Liaoning governor admits fiscal data overstated

Liaoning’s government overstated its income between 2011 and 2014, Governor Chen Qiufa admitted at a meeting of the northeastern province’s legislature on Tuesday, People’s Daily reported. Fake revenue numbers accounted for one-fifth of total government income during the period, the official Communist Party mouthpiece said, without saying where the information came from.

Easing IPOs to benefit overall market: Xinhua

Speeding up the IPO process will improve the quality of equity markets, Xinhua news agency said on Tuesday evening, after investors blamed the policy for driving share prices lower. Too long a queue to IPO could make some listed shares that would otherwise be of little value targets for so-called backdoor listings, Xinhua cited China Science & Merchants Investment Management Group CEO Qian Xiangshuang as saying.

US$4.4b ‘engine town’ planned for Guiyang

China Communications Construction will invest 30 billion yuan (US$4.4 billion) to build a new town in central Guizhou province with the aim of jumpstarting an aviation-engine industry that could be worth 100 billion yuan, China News reported on Tuesday. The “engine town” is a collaboration between the military in the provincial capital of Guiyang and the private sector, it said.

Citic McDonald’s tie-up with Beijing Capital Agri

Citic will invest more than 2 billion yuan in Beijing Capital Agribusiness Group, an operator of McDonald’s outlets in Beijing and Guangzhou, in an agreement that will see both state-owned companies jointly run the fast-food franchise in China, Caixin reported on Tuesday evening.

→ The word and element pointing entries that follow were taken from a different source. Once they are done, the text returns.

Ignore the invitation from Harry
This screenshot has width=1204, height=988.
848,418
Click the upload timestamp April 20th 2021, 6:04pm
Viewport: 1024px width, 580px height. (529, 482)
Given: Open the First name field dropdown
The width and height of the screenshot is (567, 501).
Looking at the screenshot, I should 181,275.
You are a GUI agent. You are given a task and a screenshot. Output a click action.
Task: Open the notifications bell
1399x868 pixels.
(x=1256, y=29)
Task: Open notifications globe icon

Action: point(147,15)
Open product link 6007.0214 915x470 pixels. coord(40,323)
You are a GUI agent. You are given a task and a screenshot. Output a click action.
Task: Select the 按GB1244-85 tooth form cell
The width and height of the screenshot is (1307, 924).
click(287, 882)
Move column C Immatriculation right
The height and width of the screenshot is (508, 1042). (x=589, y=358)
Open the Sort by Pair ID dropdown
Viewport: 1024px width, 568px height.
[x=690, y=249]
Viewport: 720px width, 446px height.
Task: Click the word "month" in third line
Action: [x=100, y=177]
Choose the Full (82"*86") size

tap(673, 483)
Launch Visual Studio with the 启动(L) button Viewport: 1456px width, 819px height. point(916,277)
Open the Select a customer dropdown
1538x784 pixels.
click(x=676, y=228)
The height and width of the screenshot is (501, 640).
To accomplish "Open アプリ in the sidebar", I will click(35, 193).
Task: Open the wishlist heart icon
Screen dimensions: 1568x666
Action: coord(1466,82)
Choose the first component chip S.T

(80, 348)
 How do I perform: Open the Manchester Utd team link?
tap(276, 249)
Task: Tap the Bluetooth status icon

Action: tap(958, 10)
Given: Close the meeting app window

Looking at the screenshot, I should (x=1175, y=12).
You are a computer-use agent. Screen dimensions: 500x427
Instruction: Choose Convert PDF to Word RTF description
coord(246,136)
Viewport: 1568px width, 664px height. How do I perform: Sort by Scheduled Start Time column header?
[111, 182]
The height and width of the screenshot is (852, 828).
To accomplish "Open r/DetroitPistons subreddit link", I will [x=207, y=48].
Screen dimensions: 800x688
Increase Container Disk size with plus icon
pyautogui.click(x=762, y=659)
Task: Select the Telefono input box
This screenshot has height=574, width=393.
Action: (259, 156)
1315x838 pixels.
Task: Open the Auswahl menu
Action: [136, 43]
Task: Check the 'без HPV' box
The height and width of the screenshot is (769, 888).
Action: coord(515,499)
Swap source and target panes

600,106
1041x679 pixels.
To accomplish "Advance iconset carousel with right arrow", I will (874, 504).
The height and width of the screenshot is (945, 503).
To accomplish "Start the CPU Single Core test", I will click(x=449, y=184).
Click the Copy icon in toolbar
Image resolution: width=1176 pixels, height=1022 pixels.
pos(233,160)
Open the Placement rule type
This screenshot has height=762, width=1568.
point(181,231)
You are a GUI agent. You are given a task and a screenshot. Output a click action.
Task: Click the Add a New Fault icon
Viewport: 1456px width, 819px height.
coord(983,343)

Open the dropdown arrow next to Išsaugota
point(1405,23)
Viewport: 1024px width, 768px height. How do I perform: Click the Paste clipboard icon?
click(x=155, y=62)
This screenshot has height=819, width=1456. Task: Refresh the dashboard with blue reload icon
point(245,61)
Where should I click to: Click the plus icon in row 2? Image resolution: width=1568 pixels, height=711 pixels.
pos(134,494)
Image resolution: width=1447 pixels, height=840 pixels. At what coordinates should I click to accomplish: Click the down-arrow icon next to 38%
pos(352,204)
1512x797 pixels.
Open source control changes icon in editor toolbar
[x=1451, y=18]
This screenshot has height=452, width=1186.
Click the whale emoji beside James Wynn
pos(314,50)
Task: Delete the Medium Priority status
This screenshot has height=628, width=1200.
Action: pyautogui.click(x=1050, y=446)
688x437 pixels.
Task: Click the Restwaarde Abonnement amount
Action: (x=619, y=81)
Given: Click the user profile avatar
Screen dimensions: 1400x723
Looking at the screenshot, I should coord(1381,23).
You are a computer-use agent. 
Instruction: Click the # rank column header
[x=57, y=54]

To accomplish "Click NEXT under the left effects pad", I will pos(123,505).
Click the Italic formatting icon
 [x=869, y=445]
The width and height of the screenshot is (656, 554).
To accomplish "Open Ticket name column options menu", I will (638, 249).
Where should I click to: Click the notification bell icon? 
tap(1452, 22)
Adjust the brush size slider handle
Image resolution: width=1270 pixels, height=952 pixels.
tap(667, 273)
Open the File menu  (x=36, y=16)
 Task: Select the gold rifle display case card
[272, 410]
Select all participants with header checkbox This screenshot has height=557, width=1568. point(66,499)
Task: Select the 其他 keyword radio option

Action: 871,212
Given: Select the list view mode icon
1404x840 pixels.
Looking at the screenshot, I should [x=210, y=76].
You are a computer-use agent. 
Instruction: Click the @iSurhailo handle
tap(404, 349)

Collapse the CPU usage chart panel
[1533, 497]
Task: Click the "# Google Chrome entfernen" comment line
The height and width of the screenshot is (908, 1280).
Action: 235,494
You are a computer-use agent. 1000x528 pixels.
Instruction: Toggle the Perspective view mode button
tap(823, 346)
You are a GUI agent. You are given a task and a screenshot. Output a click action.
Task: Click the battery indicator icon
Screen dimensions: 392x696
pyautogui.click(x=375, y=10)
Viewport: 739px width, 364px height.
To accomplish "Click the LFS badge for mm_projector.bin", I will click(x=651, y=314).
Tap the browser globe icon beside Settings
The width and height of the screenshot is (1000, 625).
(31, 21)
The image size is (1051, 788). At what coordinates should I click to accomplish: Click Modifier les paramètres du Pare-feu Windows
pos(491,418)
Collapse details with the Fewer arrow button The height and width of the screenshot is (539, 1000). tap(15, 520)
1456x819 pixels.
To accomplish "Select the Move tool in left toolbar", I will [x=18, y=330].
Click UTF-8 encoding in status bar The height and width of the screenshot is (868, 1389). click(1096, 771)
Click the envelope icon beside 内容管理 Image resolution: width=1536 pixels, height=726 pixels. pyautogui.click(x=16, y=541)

Citic will hold 16.7% of BJCAG after the first phase of the deal, it said.

Unicom first telco to trial centralized IT system

China Unicom on Tuesday began rolling out the nation’s first centralized telecommunications IT platform in Guangdong, Inner Mongolia and Heilongjiang, Caixin reported. The new platform, a collaboration with Alibaba Cloud, will cover the whole country in six months, it said.

Pollution warnings under tighter control

China Meteorological Administration said its provincial units will no longer issue individual pollution reports in a move it said aims to prevent confusion caused by contradictory releases, Caixin said on Tuesday evening. The agency is also seeking to coordinate pollution reports with the Ministry of Environmental Protection, the report said.